◆ Objective:
Please shift every coordinate in the answers up by 100 and rewrite the lines from the one with "Task: Copy the" to the one with "click(534, 651)", requests included. Leave the pictures out of your answer.

◆ Dataset extract:
::::::::::
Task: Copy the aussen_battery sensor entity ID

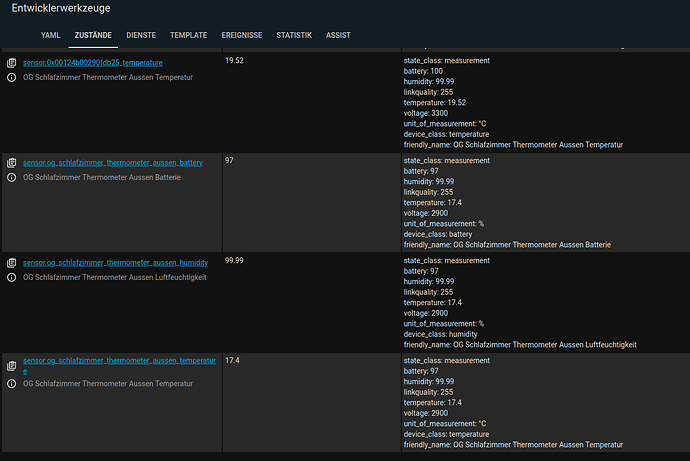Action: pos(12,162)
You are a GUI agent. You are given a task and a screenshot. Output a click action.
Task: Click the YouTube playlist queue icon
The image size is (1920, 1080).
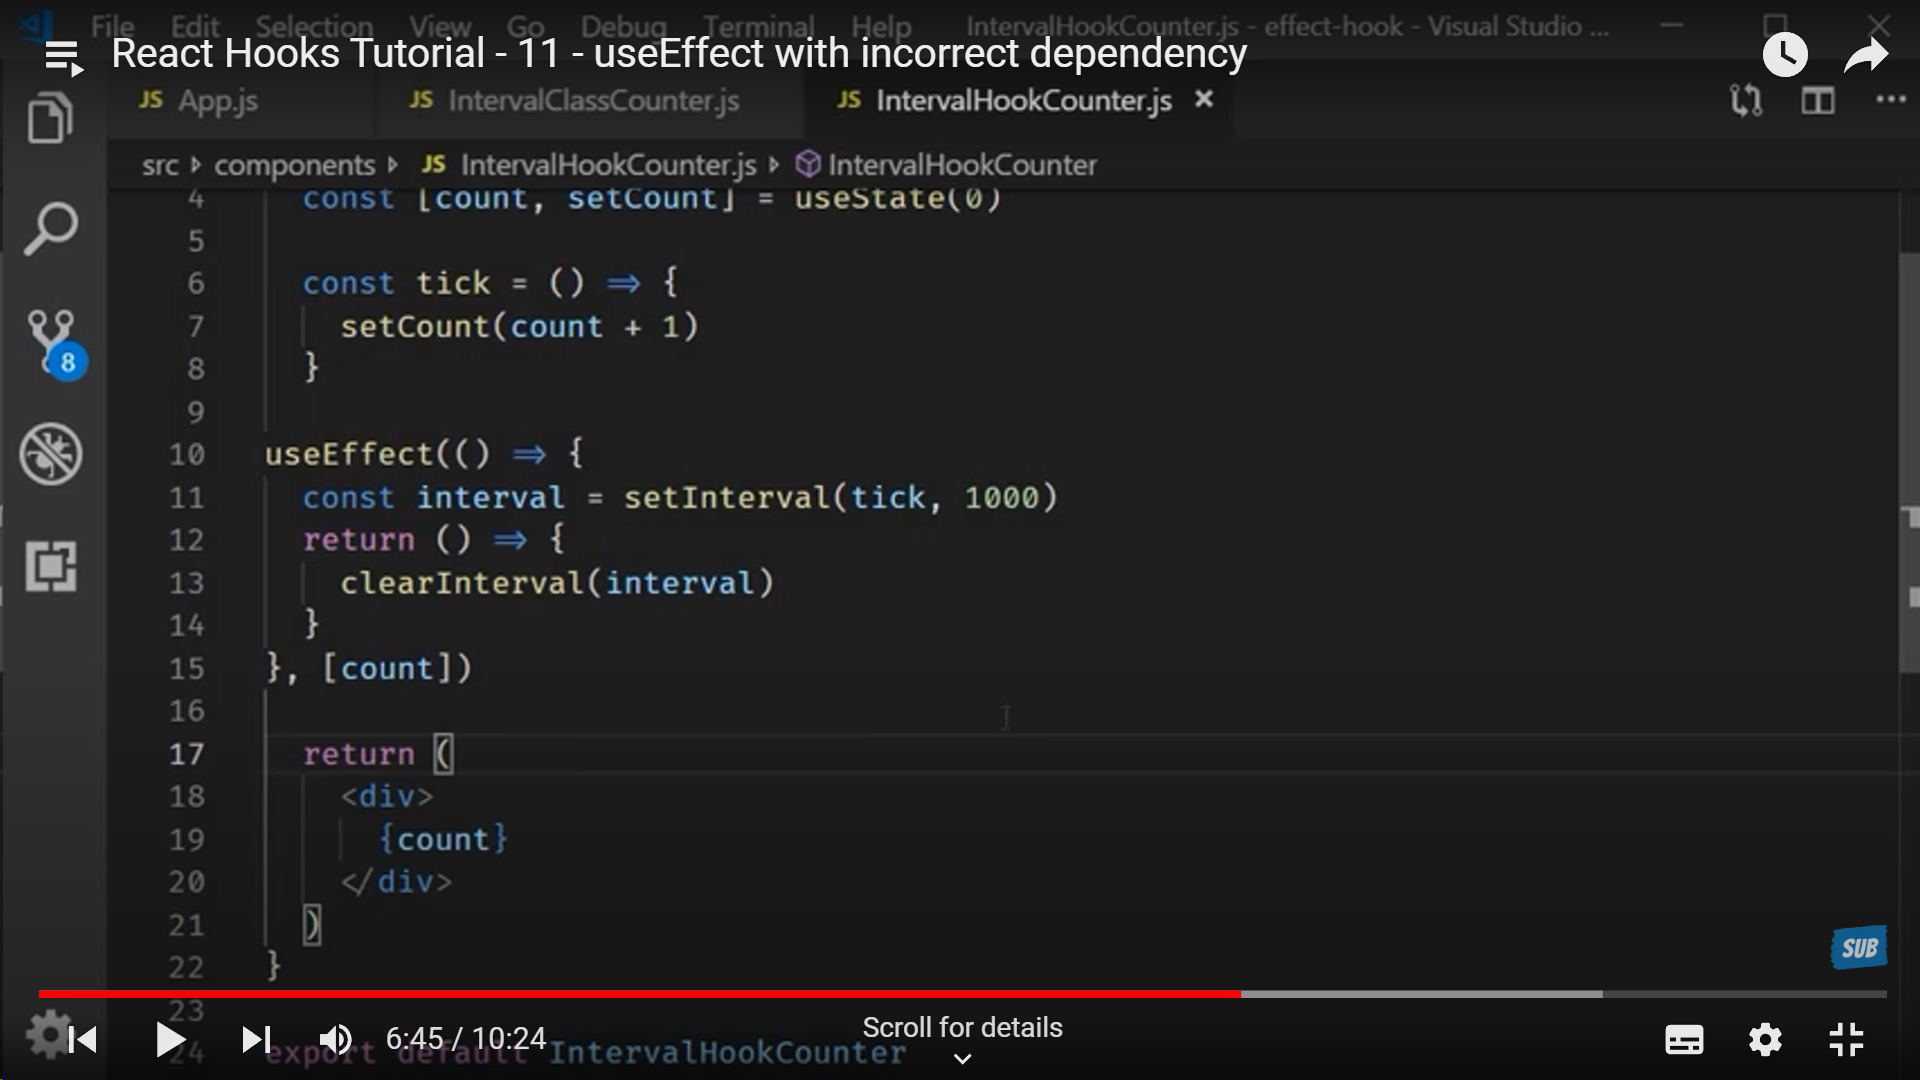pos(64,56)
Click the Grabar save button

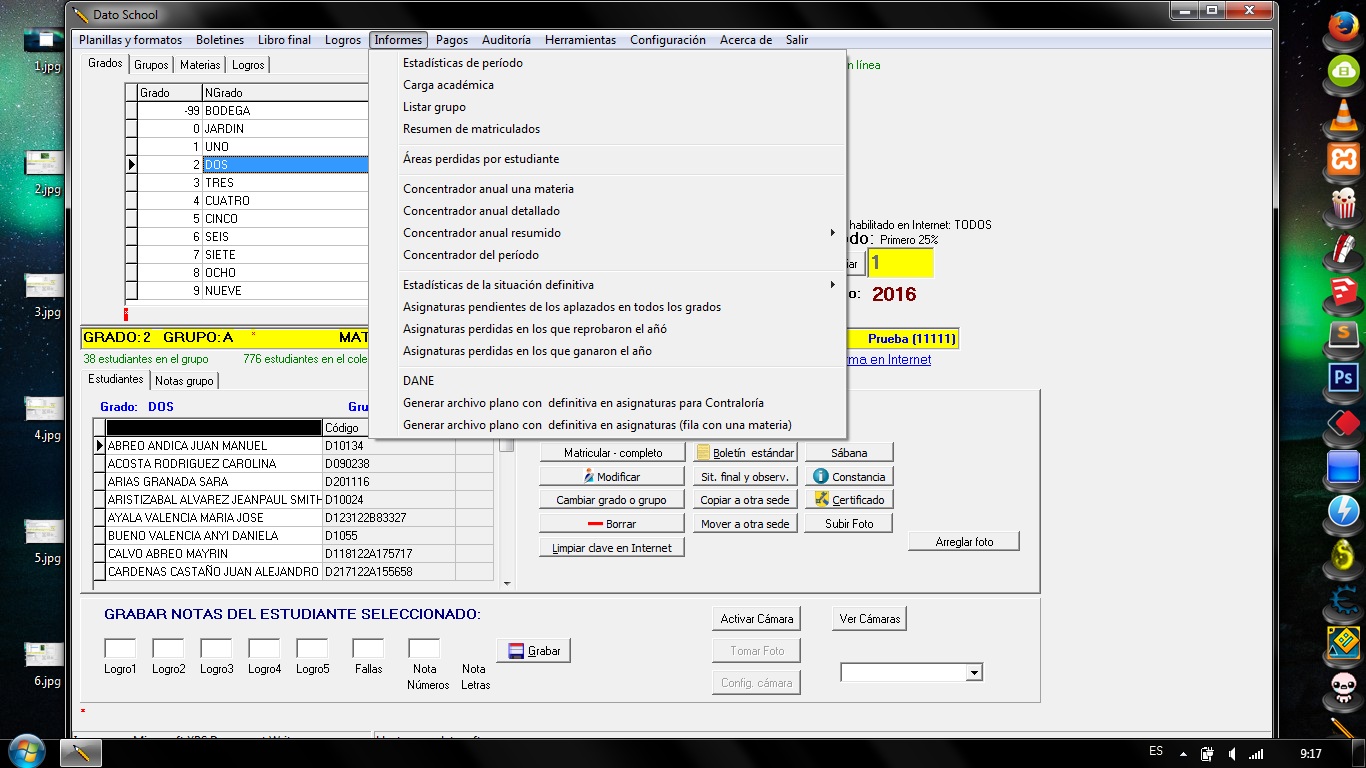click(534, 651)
::::::::::
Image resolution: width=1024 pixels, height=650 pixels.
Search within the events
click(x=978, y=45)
::::::::::
◆ Complete answer:
Task: Copy the aussen_battery sensor entity ID

Action: pos(112,262)
You are a GUI agent. You are given a task and a screenshot. Output a click action.
Task: Click the YouTube playlist queue icon
The image size is (1920, 1080).
pos(164,156)
Click the Grabar save button

click(634, 751)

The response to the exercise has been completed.